### What you need to do
Put the lines below into a JSON list of strings, with one string per line and blank lines omitted. Leave the pictures out of your answer.

Element and text location data:
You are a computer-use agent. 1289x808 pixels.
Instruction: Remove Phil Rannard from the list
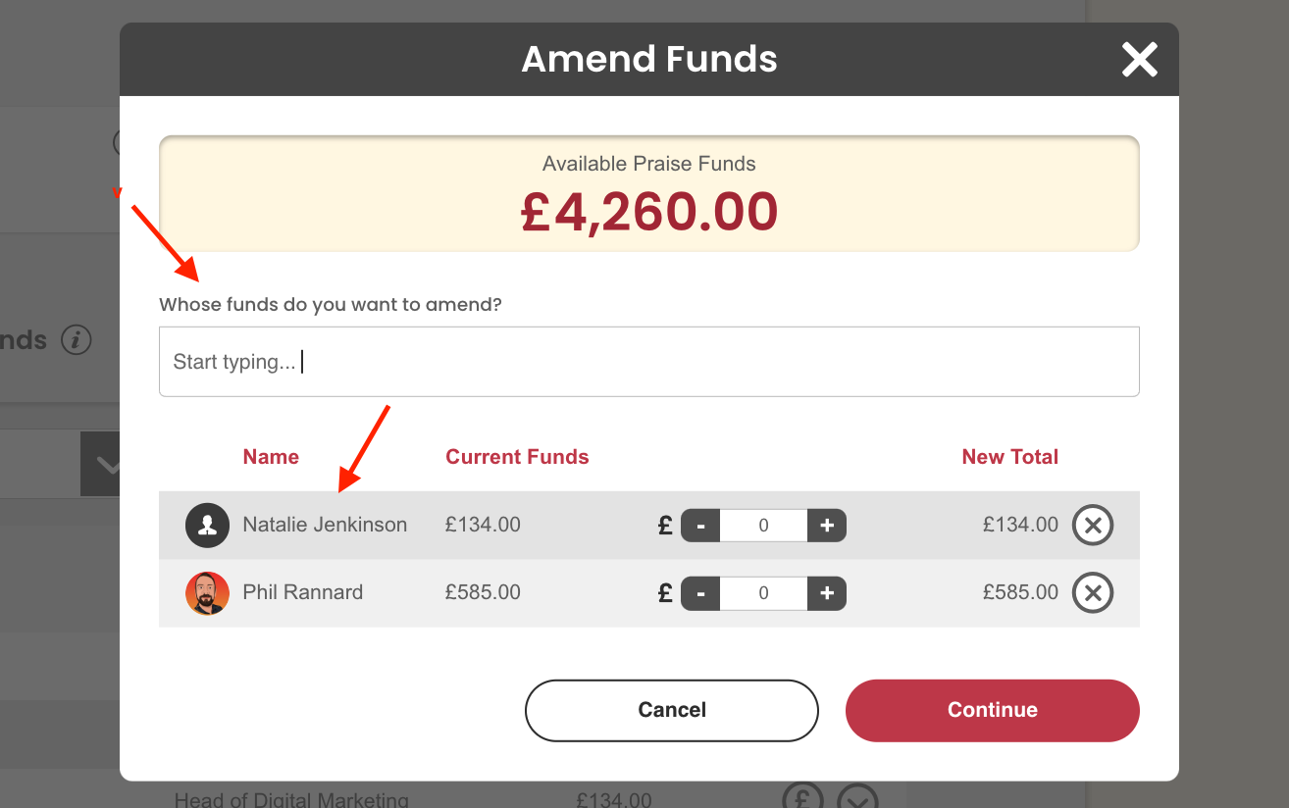(x=1092, y=592)
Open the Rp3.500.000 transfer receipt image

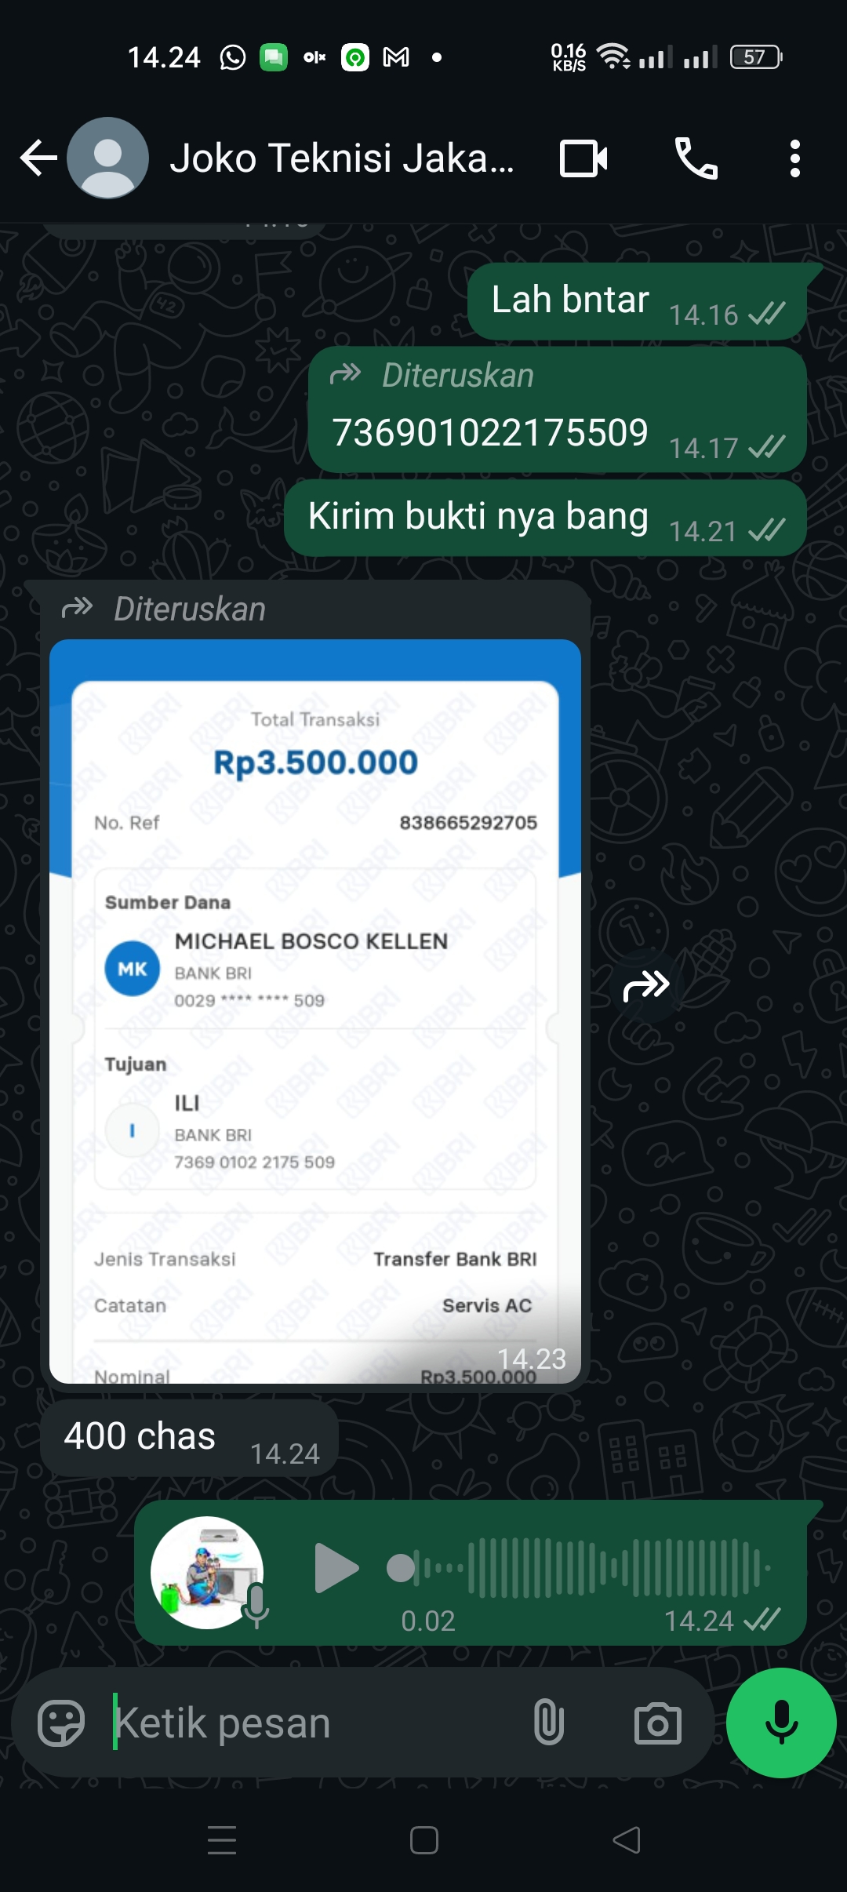(315, 1011)
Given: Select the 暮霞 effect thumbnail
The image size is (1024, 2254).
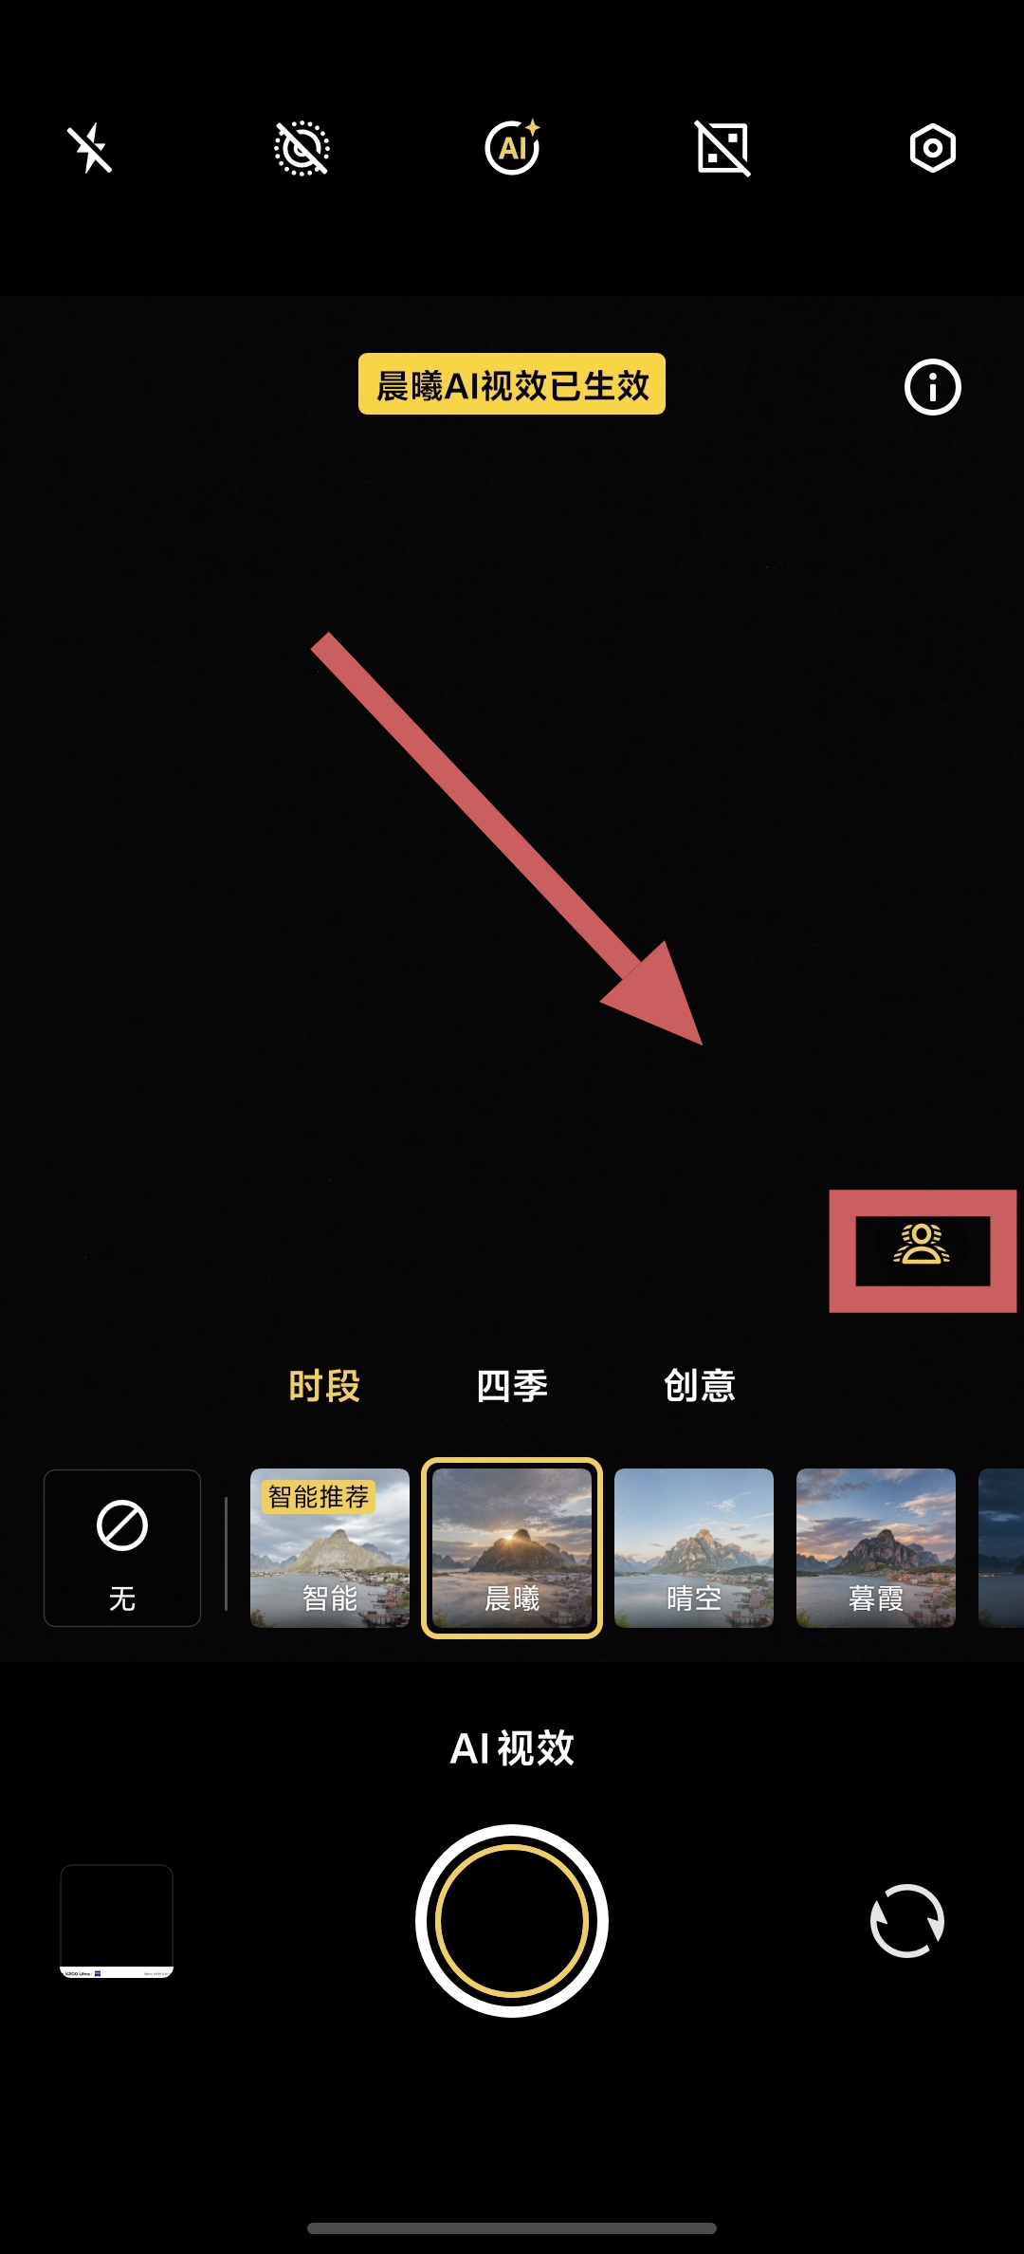Looking at the screenshot, I should pyautogui.click(x=876, y=1548).
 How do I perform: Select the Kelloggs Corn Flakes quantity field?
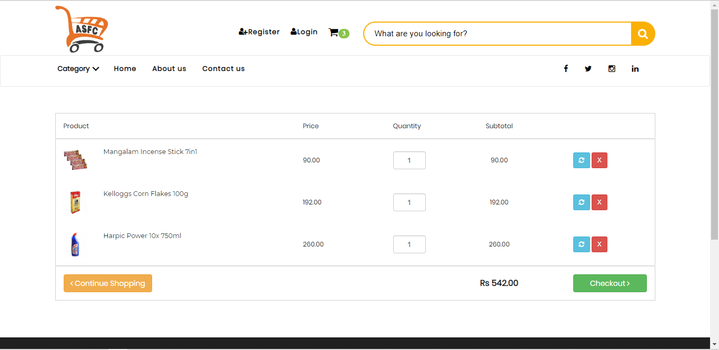409,202
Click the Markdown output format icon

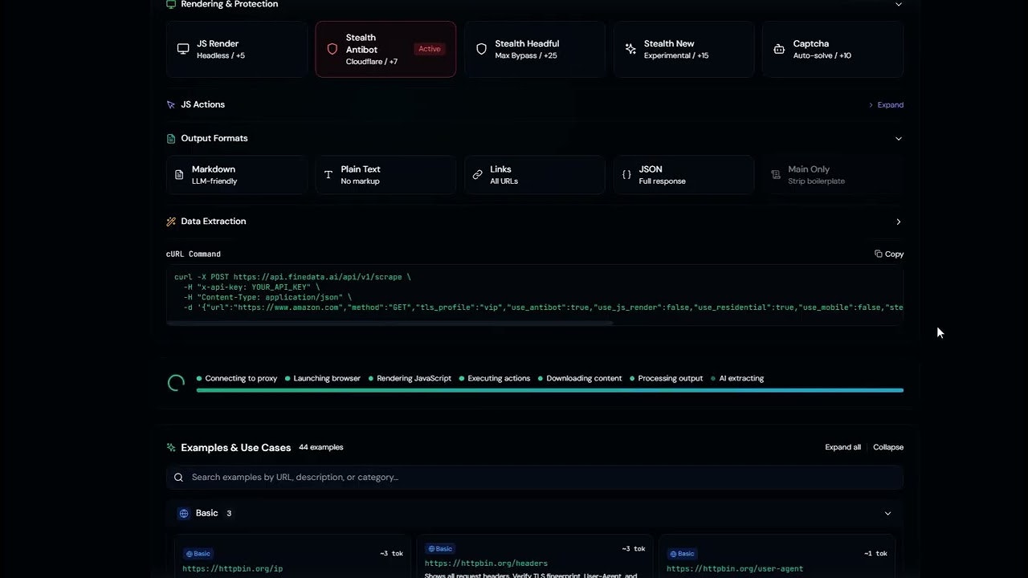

### Response to the exercise
[
  "You are a computer-use agent. 1289x808 pixels.",
  "Instruction: Remove Phil Rannard from the list",
  "(x=1092, y=592)",
  "Open the Rp3.500.000 transfer receipt image",
  "(315, 1011)",
  "Given: Select the 暮霞 effect thumbnail",
  "The image size is (1024, 2254).",
  "Looking at the screenshot, I should pyautogui.click(x=876, y=1548).",
  " How do I perform: Select the Kelloggs Corn Flakes quantity field?",
  "409,202",
  "Click the Markdown output format icon"
]